(Problem description) Every record shown below is to be output exactly.

(Given entries Opens)

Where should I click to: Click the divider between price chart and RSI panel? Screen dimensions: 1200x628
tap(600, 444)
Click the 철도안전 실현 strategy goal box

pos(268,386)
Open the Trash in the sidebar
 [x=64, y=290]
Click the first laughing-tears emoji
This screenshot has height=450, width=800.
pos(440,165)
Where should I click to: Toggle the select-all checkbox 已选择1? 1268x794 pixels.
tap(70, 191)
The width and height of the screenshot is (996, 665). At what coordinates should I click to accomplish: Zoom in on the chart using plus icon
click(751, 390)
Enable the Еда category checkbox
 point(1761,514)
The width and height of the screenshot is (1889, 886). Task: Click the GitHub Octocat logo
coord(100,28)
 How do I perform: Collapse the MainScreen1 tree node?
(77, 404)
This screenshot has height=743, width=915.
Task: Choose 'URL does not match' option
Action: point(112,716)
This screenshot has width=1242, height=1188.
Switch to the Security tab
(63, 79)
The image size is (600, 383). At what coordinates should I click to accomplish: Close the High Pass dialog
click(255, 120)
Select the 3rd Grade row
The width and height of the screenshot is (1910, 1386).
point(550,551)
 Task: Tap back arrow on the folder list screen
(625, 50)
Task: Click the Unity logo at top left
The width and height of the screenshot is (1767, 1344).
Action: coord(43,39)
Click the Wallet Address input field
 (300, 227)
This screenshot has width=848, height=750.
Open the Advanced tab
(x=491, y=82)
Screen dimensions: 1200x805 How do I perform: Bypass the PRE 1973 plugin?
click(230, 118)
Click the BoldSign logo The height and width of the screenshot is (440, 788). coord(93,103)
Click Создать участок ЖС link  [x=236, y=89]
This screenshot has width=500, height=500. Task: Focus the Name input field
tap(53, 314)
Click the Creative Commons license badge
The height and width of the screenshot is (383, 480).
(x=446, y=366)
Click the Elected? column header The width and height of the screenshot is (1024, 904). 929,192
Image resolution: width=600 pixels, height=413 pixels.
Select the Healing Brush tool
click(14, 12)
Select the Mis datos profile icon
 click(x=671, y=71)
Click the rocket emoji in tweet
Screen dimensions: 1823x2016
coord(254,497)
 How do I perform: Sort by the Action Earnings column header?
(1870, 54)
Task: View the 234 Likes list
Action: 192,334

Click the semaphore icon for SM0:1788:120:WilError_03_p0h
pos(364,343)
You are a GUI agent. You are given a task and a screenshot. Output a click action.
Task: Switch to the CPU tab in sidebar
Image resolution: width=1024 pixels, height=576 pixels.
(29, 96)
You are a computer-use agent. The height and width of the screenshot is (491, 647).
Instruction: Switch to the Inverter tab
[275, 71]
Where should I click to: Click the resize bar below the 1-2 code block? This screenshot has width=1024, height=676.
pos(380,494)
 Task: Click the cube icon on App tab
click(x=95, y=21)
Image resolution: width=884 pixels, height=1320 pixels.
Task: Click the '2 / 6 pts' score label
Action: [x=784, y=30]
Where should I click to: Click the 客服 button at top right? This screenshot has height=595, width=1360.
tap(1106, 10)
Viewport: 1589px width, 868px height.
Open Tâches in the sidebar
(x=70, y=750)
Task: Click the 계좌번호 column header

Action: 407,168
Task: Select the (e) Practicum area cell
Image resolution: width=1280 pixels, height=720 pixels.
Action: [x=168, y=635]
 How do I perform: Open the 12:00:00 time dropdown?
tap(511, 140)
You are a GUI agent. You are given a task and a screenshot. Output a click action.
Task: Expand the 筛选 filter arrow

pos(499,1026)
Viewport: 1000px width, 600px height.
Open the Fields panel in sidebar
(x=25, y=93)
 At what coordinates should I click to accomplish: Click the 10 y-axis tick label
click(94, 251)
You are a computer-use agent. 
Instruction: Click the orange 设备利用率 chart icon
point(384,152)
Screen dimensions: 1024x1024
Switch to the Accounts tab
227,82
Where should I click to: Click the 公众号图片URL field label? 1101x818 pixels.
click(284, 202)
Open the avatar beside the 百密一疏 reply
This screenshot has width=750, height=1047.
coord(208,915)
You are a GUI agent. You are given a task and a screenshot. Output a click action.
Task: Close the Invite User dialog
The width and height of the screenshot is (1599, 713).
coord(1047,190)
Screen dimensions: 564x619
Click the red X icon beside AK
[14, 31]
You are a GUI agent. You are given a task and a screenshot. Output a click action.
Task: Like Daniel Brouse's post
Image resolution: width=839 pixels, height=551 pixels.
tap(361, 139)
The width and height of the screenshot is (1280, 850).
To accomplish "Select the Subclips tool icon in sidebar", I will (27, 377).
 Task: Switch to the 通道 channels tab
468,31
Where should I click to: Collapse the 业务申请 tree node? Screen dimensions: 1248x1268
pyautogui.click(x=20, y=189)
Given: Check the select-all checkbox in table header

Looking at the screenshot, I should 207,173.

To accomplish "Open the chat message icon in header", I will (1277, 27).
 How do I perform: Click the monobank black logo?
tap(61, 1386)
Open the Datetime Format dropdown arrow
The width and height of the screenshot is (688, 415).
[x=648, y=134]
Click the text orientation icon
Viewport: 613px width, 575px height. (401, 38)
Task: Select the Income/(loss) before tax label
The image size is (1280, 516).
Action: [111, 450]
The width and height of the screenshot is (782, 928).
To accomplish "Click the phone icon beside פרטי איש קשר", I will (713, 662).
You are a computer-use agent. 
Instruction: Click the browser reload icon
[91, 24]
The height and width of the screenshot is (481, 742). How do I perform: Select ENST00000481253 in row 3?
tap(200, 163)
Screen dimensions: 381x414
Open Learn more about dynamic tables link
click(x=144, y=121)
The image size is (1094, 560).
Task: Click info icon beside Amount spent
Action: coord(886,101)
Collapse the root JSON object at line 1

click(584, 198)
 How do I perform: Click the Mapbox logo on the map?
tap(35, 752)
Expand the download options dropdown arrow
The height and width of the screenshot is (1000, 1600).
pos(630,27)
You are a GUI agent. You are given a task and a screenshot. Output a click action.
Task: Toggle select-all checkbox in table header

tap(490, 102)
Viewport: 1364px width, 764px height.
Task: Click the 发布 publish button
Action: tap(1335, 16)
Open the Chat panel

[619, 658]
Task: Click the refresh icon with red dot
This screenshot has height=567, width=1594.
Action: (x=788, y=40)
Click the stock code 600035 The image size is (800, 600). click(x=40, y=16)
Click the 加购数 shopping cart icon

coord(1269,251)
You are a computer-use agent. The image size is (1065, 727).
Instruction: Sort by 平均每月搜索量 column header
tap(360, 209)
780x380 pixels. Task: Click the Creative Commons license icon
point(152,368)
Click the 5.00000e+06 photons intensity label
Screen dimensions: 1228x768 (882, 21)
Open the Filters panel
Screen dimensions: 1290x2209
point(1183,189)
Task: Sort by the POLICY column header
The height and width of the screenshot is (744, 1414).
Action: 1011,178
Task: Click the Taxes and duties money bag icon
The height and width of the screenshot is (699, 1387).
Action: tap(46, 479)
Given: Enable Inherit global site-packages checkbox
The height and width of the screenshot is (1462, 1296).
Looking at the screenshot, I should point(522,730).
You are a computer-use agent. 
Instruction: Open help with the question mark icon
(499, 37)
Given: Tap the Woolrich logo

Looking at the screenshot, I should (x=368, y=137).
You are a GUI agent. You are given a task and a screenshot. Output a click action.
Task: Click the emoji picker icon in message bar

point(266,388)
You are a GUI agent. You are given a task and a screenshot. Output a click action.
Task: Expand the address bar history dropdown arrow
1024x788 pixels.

(Given entries Closes)

(Exercise result)
Where should I click to: Click the divider between price chart and RSI panel? Screen dimensions: 1200x628
tap(600, 444)
Click the 철도안전 실현 strategy goal box

pos(268,386)
Open the Trash in the sidebar
 [x=64, y=290]
Click the first laughing-tears emoji
This screenshot has height=450, width=800.
pos(440,165)
Where should I click to: Toggle the select-all checkbox 已选择1? 1268x794 pixels.
tap(70, 191)
The width and height of the screenshot is (996, 665). At what coordinates should I click to accomplish: Zoom in on the chart using plus icon
click(751, 390)
Enable the Еда category checkbox
 point(1761,514)
The width and height of the screenshot is (1889, 886). Task: Click the GitHub Octocat logo
coord(100,28)
 How do I perform: Collapse the MainScreen1 tree node?
(77, 404)
This screenshot has height=743, width=915.
Task: Choose 'URL does not match' option
Action: point(112,716)
This screenshot has width=1242, height=1188.
Switch to the Security tab
(63, 79)
The image size is (600, 383). At what coordinates should I click to accomplish: Close the High Pass dialog
click(255, 120)
Select the 3rd Grade row
The width and height of the screenshot is (1910, 1386).
point(550,551)
 Task: Tap back arrow on the folder list screen
(625, 50)
Task: Click the Unity logo at top left
The width and height of the screenshot is (1767, 1344).
Action: coord(43,39)
Click the Wallet Address input field
 (300, 227)
This screenshot has width=848, height=750.
Open the Advanced tab
(x=491, y=82)
Screen dimensions: 1200x805 How do I perform: Bypass the PRE 1973 plugin?
click(230, 118)
Click the BoldSign logo The height and width of the screenshot is (440, 788). coord(93,103)
Click Создать участок ЖС link  [x=236, y=89]
This screenshot has width=500, height=500. Task: Focus the Name input field
tap(53, 314)
Click the Creative Commons license badge
The height and width of the screenshot is (383, 480).
(x=446, y=366)
Click the Elected? column header The width and height of the screenshot is (1024, 904). 929,192
Image resolution: width=600 pixels, height=413 pixels.
Select the Healing Brush tool
click(14, 12)
Select the Mis datos profile icon
 click(x=671, y=71)
Click the rocket emoji in tweet
Screen dimensions: 1823x2016
coord(254,497)
 How do I perform: Sort by the Action Earnings column header?
(1870, 54)
Task: View the 234 Likes list
Action: 192,334

Click the semaphore icon for SM0:1788:120:WilError_03_p0h
pos(364,343)
You are a GUI agent. You are given a task and a screenshot. Output a click action.
Task: Switch to the CPU tab in sidebar
Image resolution: width=1024 pixels, height=576 pixels.
(29, 96)
You are a computer-use agent. The height and width of the screenshot is (491, 647).
Instruction: Switch to the Inverter tab
[275, 71]
Where should I click to: Click the resize bar below the 1-2 code block? This screenshot has width=1024, height=676.
pos(380,494)
 Task: Click the cube icon on App tab
click(x=95, y=21)
Image resolution: width=884 pixels, height=1320 pixels.
Task: Click the '2 / 6 pts' score label
Action: [x=784, y=30]
Where should I click to: Click the 客服 button at top right? This screenshot has height=595, width=1360.
tap(1106, 10)
Viewport: 1589px width, 868px height.
Open Tâches in the sidebar
(x=70, y=750)
Task: Click the 계좌번호 column header

Action: 407,168
Task: Select the (e) Practicum area cell
Image resolution: width=1280 pixels, height=720 pixels.
Action: [x=168, y=635]
 How do I perform: Open the 12:00:00 time dropdown?
tap(511, 140)
You are a GUI agent. You are given a task and a screenshot. Output a click action.
Task: Expand the 筛选 filter arrow

pos(499,1026)
Viewport: 1000px width, 600px height.
Open the Fields panel in sidebar
(x=25, y=93)
 At what coordinates should I click to accomplish: Click the 10 y-axis tick label
click(94, 251)
You are a computer-use agent. 
Instruction: Click the orange 设备利用率 chart icon
point(384,152)
Screen dimensions: 1024x1024
Switch to the Accounts tab
227,82
Where should I click to: Click the 公众号图片URL field label? 1101x818 pixels.
click(284, 202)
Open the avatar beside the 百密一疏 reply
This screenshot has width=750, height=1047.
coord(208,915)
You are a GUI agent. You are given a task and a screenshot. Output a click action.
Task: Close the Invite User dialog
The width and height of the screenshot is (1599, 713).
coord(1047,190)
Screen dimensions: 564x619
Click the red X icon beside AK
[14, 31]
You are a GUI agent. You are given a task and a screenshot. Output a click action.
Task: Like Daniel Brouse's post
Image resolution: width=839 pixels, height=551 pixels.
tap(361, 139)
The width and height of the screenshot is (1280, 850).
To accomplish "Select the Subclips tool icon in sidebar", I will (27, 377).
 Task: Switch to the 通道 channels tab
468,31
Where should I click to: Collapse the 业务申请 tree node? Screen dimensions: 1248x1268
pyautogui.click(x=20, y=189)
Given: Check the select-all checkbox in table header

Looking at the screenshot, I should 207,173.

To accomplish "Open the chat message icon in header", I will (1277, 27).
 How do I perform: Click the monobank black logo?
tap(61, 1386)
Open the Datetime Format dropdown arrow
The width and height of the screenshot is (688, 415).
[x=648, y=134]
Click the text orientation icon
Viewport: 613px width, 575px height. (401, 38)
Task: Select the Income/(loss) before tax label
The image size is (1280, 516).
Action: [111, 450]
The width and height of the screenshot is (782, 928).
To accomplish "Click the phone icon beside פרטי איש קשר", I will (713, 662).
You are a computer-use agent. 
Instruction: Click the browser reload icon
[91, 24]
The height and width of the screenshot is (481, 742). How do I perform: Select ENST00000481253 in row 3?
tap(200, 163)
Screen dimensions: 381x414
Open Learn more about dynamic tables link
click(x=144, y=121)
The image size is (1094, 560).
Task: Click info icon beside Amount spent
Action: coord(886,101)
Collapse the root JSON object at line 1

click(584, 198)
 How do I perform: Click the Mapbox logo on the map?
tap(35, 752)
Expand the download options dropdown arrow
The height and width of the screenshot is (1000, 1600).
pos(630,27)
You are a GUI agent. You are given a task and a screenshot. Output a click action.
Task: Toggle select-all checkbox in table header

tap(490, 102)
Viewport: 1364px width, 764px height.
Task: Click the 发布 publish button
Action: tap(1335, 16)
Open the Chat panel

[619, 658]
Task: Click the refresh icon with red dot
This screenshot has height=567, width=1594.
Action: (x=788, y=40)
Click the stock code 600035 The image size is (800, 600). click(x=40, y=16)
Click the 加购数 shopping cart icon

coord(1269,251)
You are a computer-use agent. The image size is (1065, 727).
Instruction: Sort by 平均每月搜索量 column header
tap(360, 209)
780x380 pixels. Task: Click the Creative Commons license icon
point(152,368)
Click the 5.00000e+06 photons intensity label
Screen dimensions: 1228x768 (882, 21)
Open the Filters panel
Screen dimensions: 1290x2209
point(1183,189)
Task: Sort by the POLICY column header
The height and width of the screenshot is (744, 1414).
Action: 1011,178
Task: Click the Taxes and duties money bag icon
The height and width of the screenshot is (699, 1387).
Action: tap(46, 479)
Given: Enable Inherit global site-packages checkbox
The height and width of the screenshot is (1462, 1296).
Looking at the screenshot, I should point(522,730).
You are a computer-use agent. 
Instruction: Open help with the question mark icon
(499, 37)
Given: Tap the Woolrich logo

Looking at the screenshot, I should (x=368, y=137).
You are a GUI agent. You are given a task and a screenshot. Output a click action.
Task: Click the emoji picker icon in message bar

point(266,388)
You are a GUI agent. You are given a task and a screenshot. Output a click action.
Task: Expand the address bar history dropdown arrow
1024x788 pixels.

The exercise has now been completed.